Na nota postada por Bolsonaro, a pasta argumenta que havia o risco de subnotificação
quando os boletins do coronavírus eram tornados públicos às 17h (como era feito
durante a gestão do ex-ministro Luiz Henrique Mandetta) e às 19h (gestão de
Nelson Teich).
Na
primeira vez em que houve atraso na divulgação, na quarta-feira (3), o Ministério
da Saúde havia informado que excepcionalmente os números seriam informados às
22h, devido a "problemas técnicos". Naquele dia, o país registrou
recorde de mortes.
No
dia seguinte, quando o Brasil outro recorde de mortes, a pasta novamente
divulgou o boletim após as 22h.
O
horário de divulgação, portanto, se dá após a conclusão dos principais jornais
diários e também após a transmissão dos principais telejornais da noite.
Ao
comentar a questão, na sexta-feira (5), o presidente não confirmou ter dado a
ordem para a mudança de horário e alegou que os números sairiam mais
consolidados às 22h.
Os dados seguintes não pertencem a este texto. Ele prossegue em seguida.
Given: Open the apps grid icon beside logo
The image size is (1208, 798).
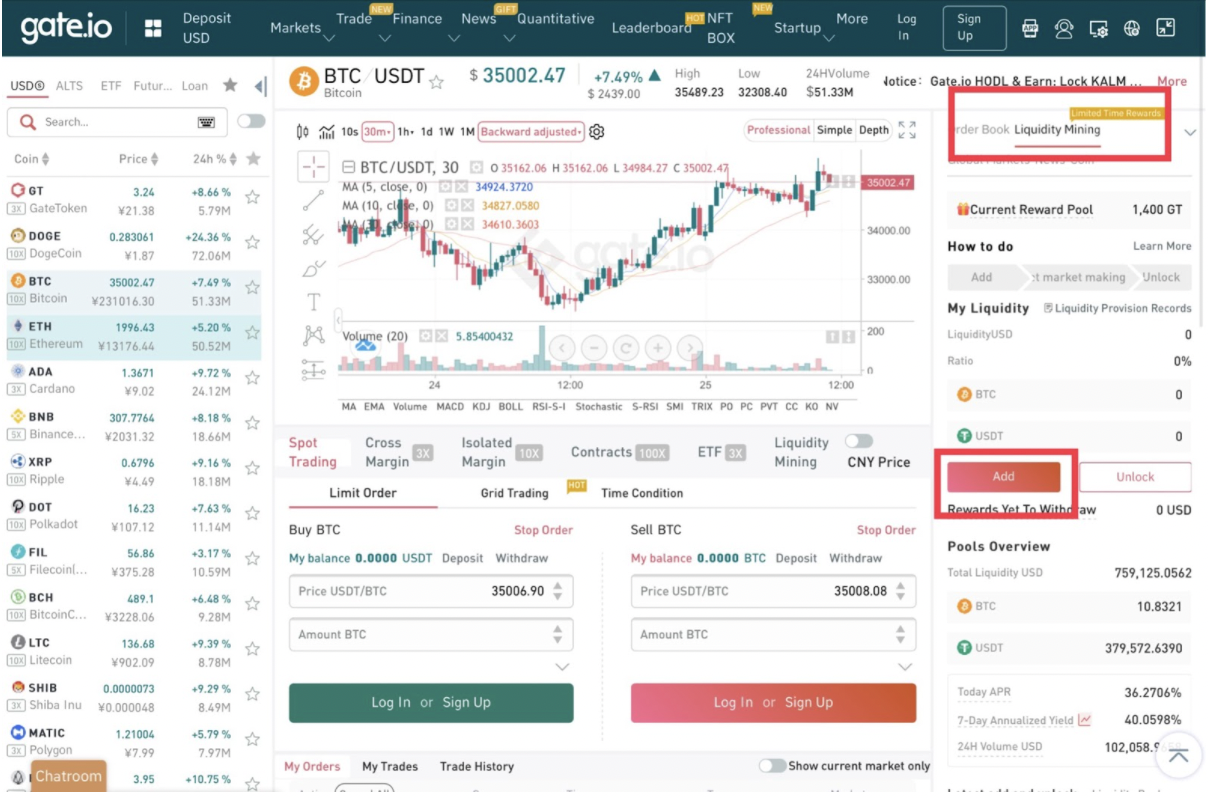Looking at the screenshot, I should [153, 28].
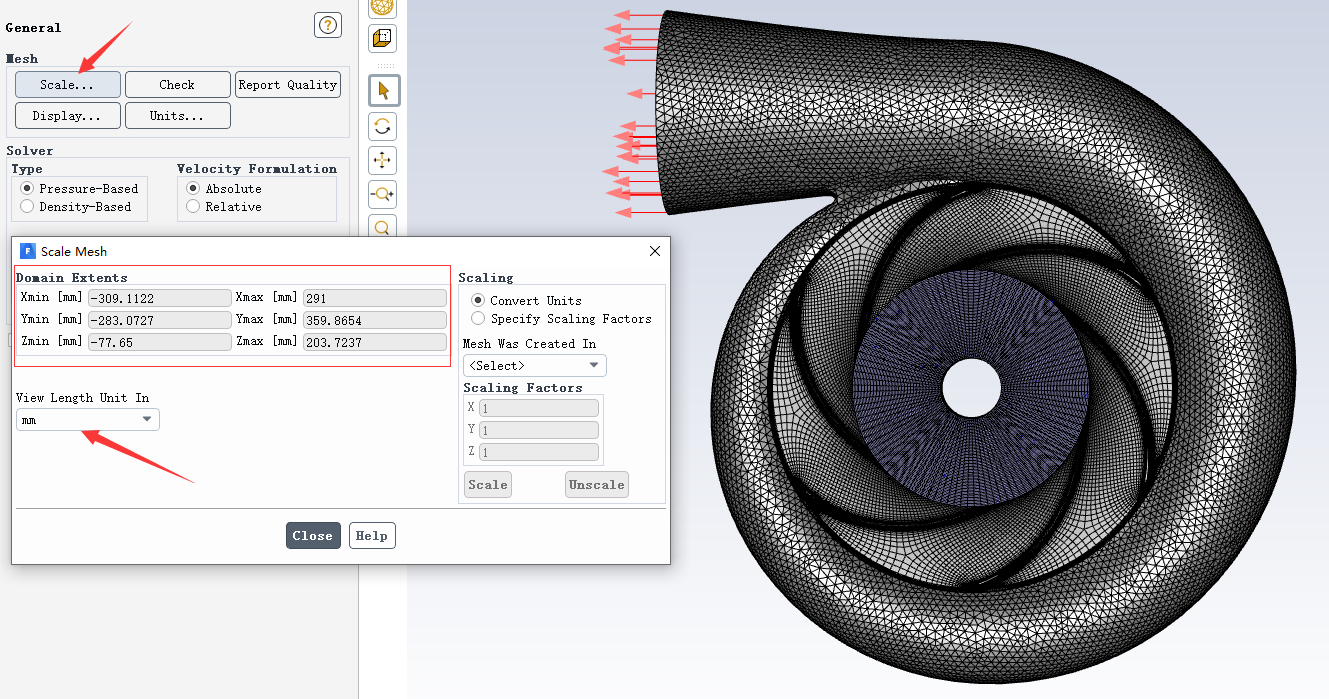Expand the View Length Unit In dropdown
The height and width of the screenshot is (699, 1329).
(x=88, y=420)
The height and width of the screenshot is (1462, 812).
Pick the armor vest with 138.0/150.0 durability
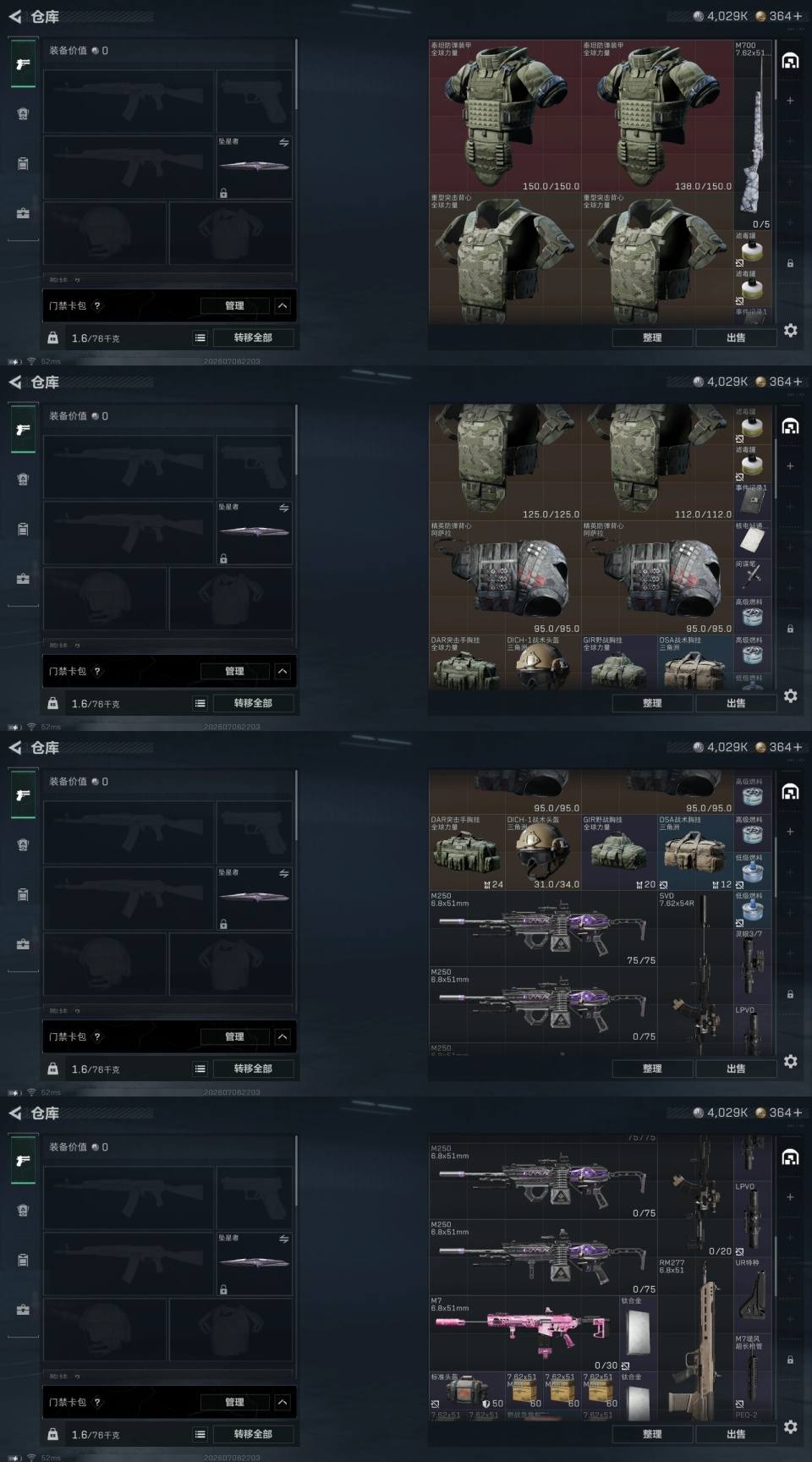[x=657, y=116]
Por outro lado, comentou que "acabou matéria no
Jornal Nacional", em referência ao telejornal da Rede Globo.
"Não
interessa de quem partiu [a ordem para modificar o horário], é justo sair às
22h, é o dado completamente consolidado. Muito pelo contrário, não tem que
correr para atender a Globo", disse.
A
nota postada por Bolsonaro também afirma que está havendo adequação de rotinas
e fluxos para melhorar extrair os dados diários, o que necessitaria, afirma o
texto, aguardar relatórios vindos das secretarias de saúde dos estados e checar
os dados.
"Para
evitar subnotificação e inconsistências, o Ministério da Saúde optou pela
divulgação às 22h, o que permite passar por esse processo completo. A
divulgação entre 17h e 19h, ainda havia risco de subnotificação", afirma o
texto.
A
mudança no horário de divulgação não foi a única mudança registrada após as
sucessivas trocas de ministros da Saúde.
Após
a saída de Luiz Henrique Mandetta, por exemplo, as entrevistas coletivas para
explicar os números e apresentar as medidas de combate à pandemia deixaram de
serem diárias.
O
fluxo de entrevistas diminuiu ainda mais após a saída de Nelson Teich, que
permaneceu menos de um mês no cargo. Teich deixou a pasta por divergência com o
presidente a respeito do protocolo para a administração da cloroquina e
hidroxicloroquina para pacientes que não estejam em estágio grave da Covid.
Com
o atual ministro interino, o general Eduardo Pazuello, as entrevistas coletivas
passaram a contar apenas com técnicos da pasta de segundo escalão, como
secretários substitutos.
O
formato também mudou. Os presentes deixaram de responder questões sobre a
previsão de pico da pandemia de coronavírus no Brasil.
O
secretário substituto de vigilância em saúde, Eduardo Macário, também já havia
criticado as perguntas sobre o atual estágio da pandemia no Brasil e criticou a
imprensa por usar a expressão "recorde de mortes".